On the other hand, skill is acquired through training and practice.  Lots of practice.  Skill seems like the hard way.  The way that if we knew how much work it was going to take, we wouldn’t have started.

But once we’ve started on the path of learning a new skill, we often hope it requires more skill than instinct.  After all, we’ve already put so much time and energy into this thing we want it to be something that we can get better at.  We’d hate to go through all that effort only to discover it can’t be learned.

We also tend to value something more if it takes hard work.  If it was easy, anyone could do it and our job would be less meaningful.  Hard work is often what makes something worth doing.

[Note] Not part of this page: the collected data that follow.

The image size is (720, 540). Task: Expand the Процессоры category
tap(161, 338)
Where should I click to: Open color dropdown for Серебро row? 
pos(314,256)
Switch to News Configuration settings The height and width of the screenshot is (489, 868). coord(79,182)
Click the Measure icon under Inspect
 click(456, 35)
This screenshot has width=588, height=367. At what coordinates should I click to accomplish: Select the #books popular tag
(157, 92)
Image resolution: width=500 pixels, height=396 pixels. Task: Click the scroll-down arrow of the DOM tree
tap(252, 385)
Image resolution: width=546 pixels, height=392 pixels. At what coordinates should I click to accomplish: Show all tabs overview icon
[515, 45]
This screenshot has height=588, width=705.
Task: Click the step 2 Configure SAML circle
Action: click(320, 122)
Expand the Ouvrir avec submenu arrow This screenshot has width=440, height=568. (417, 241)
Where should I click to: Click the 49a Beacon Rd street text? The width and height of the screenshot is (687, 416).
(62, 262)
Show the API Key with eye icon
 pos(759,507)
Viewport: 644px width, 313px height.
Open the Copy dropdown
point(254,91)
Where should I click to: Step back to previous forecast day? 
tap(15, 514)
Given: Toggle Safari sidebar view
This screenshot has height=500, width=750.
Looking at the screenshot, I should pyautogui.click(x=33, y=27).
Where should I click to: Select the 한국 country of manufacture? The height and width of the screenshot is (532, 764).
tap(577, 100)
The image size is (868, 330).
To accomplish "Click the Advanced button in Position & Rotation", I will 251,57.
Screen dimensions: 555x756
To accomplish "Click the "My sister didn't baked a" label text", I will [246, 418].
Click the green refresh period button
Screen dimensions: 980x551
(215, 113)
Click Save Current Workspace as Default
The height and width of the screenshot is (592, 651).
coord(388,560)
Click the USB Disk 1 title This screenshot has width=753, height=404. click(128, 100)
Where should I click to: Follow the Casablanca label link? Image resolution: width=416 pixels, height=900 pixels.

Is Good Writing Created from Instinct or Skill?

I think some aspects of writing seem like instinct, but they’re really skills.  Think of a musician who has studied beats, rhythm, and composition.  Many of those same skills can be applied to writing.  So if a musician takes up writing, they might seem like they have a natural instinct for the rhythm of prose, but in reality, they’re just transferring their knowledge to a new activity.

Others might be better at plotting, and maybe that’s because they spent hours on internet forums analyzing how they would have fixed the plot holes of a blockbuster movie.  Still others might have studied psychology, so they’re able to weave complex characters without batting an eyelash.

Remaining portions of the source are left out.